__Given request__.
Copy the lines starting at the one containing "The image size is (1016, 1176)." and ending at the one containing "click(17, 54)", keeping the requests, and shift every coordinate in the answers up by 141. Leave the pictures out.

__Items__.
--- BEGIN ---
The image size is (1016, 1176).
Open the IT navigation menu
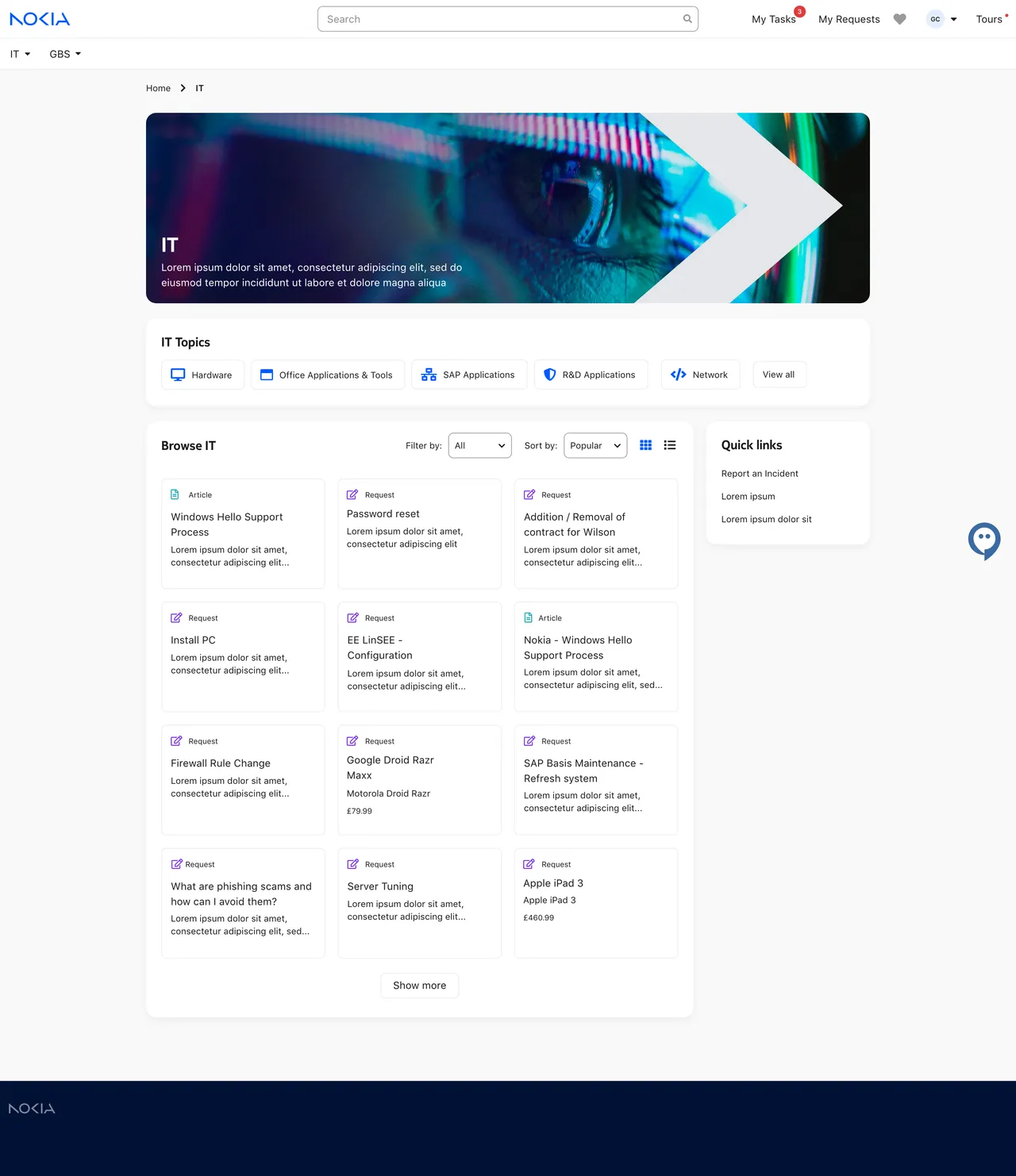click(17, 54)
--- END ---
--- BEGIN ---
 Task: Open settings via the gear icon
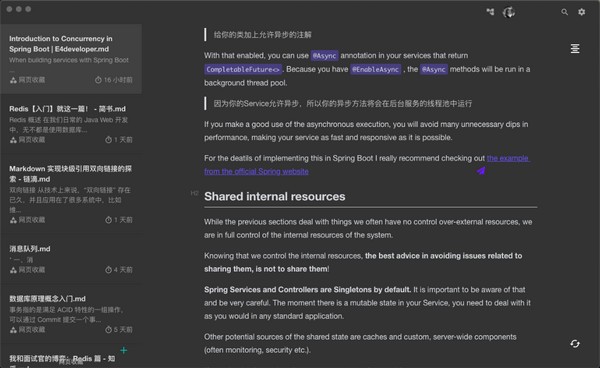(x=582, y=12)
--- END ---
__Solution to the problem__.
The image size is (1016, 1176).
Open the IT navigation menu
click(158, 195)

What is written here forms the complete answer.